It was October in Scotland, on a rare sunny day two years ago, and a friend and I set out to drive north toward Inverness. The first sign that something was wrong came when we passed the preserved ruin of Urquhart Castle above Loch Ness.
I insisted we stop, and my friend went along with that, but he didn't want to get out and look at it.
I've known him since we were 19, and up till then he'd been an indefatigable world traveler. We'd often traveled together over the intervening 40-odd years since we were students at the U, and this worried me. He just said he'd seen enough castles.

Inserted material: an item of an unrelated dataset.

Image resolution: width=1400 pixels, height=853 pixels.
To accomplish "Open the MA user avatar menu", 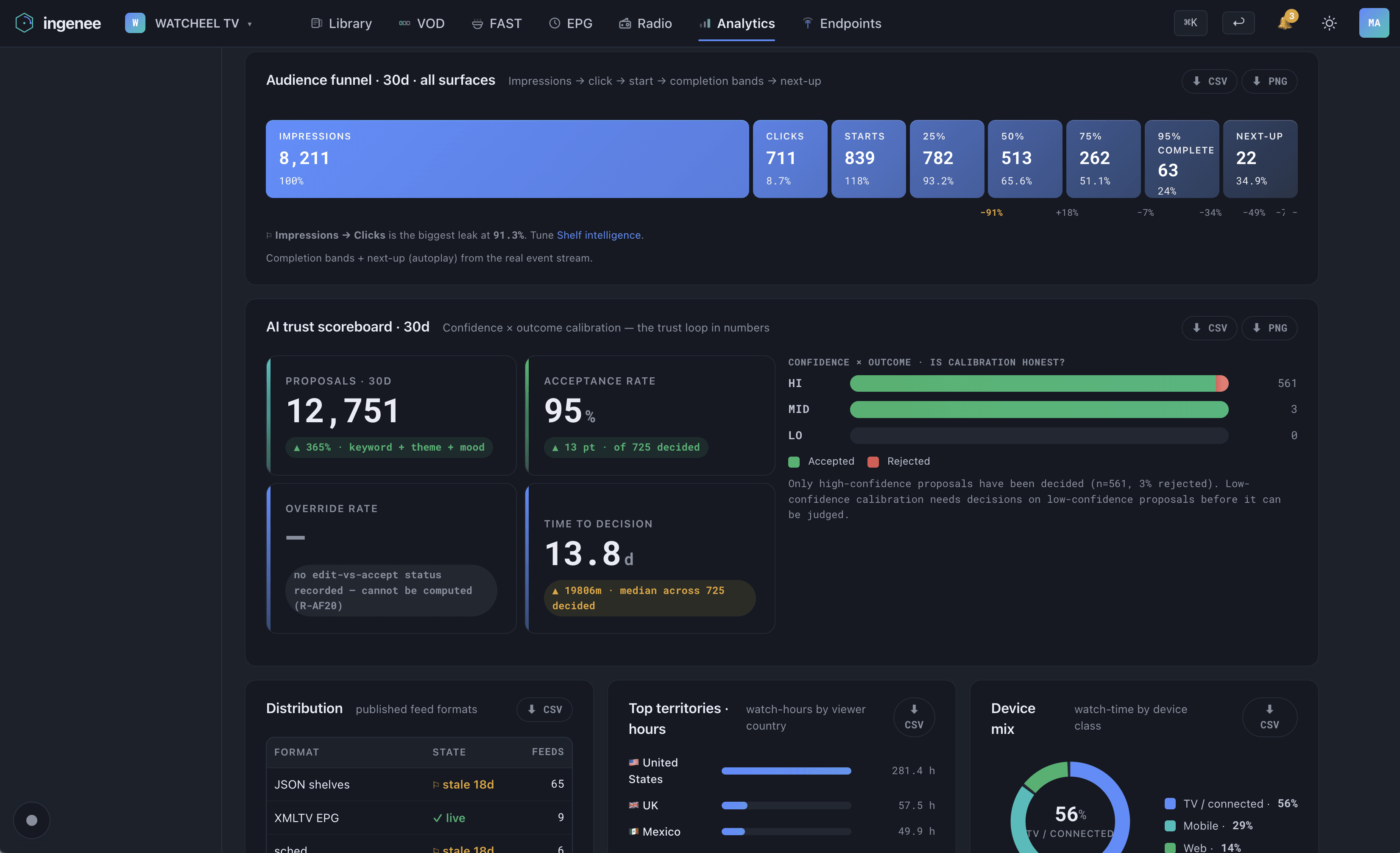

Farther on, we neared the historic battlefield of Culloden Moor, and I lobbied hard to see it. Not everybody is into battlefields, I grant you - but this one marks a major turning point in Scottish history.
It's where English troops defeated Bonnie Prince Charlie's Jacobites - most of them Highlanders - in 1746, ending The Jacobite Rising and dashing Highland hopes for restoring a Scottish king to the throne. More than 1,000 were killed on the Jacobite side, compared to about 50 English soldiers, and the old clan system was effectively broken.
I'd visited Culloden decades before, but then it was part of a forest preserve, and fir trees covered the site, so while you could find markers for the Highlanders' mass graves, you couldn't get a sense of the land itself.
Now Culloden was a national historic park, with a brand-new visitors' center and museum. The moor had been cleared of trees, and the battle lines had been marked out with flags - red for the English, blue for the Jacobites.
I said we absolutely had to stop. Okay, but....
My friend said he'd rather just sit in the museum's café, have a cup of tea and write postcards. This worried me even more, but there was no budging him. So I went through the beautifully done exhibits and joined a tour of the battlefield itself, led by a park volunteer clad head-to-toe in Highland plaid.
The day was still bright, but the wind had turned cold, and I tramped uncomfortably behind the guide, listening to the story of the battle while carrying on my own inner conversation.
What had happened to my old friend? Why this change? Was he ill? Or had his passion for travel simply died out? And if it happened to him, would it happen to me too?
When I got back, still shivering from the sharp Scots air, my friend met me. He'd perked up enough to tour the museum himself, he said, but he wasn't about to go outside, unless it was to get back in the car.
"What did you learn out there?'' he wondered.
"How it felt,'' I said, amazed that he wouldn't know.
The trip proceeded pretty well after that, but curiosity clearly wasn't along for the ride, and I stayed worried.
Only months later did I realize what must have been going on. When we went to Scotland that fall, my friend was on the verge of retiring from a long and very successful career as a college professor and administrator. His academic work had dovetailed with his own hard-wired wanderlust and had taken him all over the world. He must have been worried too.
We all are, whether we admit it or not, when we stand on that threshold. Happily, in my friend's case, it was only a momentary stall: His energy quickly rebounded, and he's been hitting the road with so much energy that I'm jealous.
In fact, he's spent most of the last six months wandering all over Europe, from Scandinavia to Greece, and has a trip planned to southeast Asia for this winter. Clearly, he won his own battle on Culloden Moor.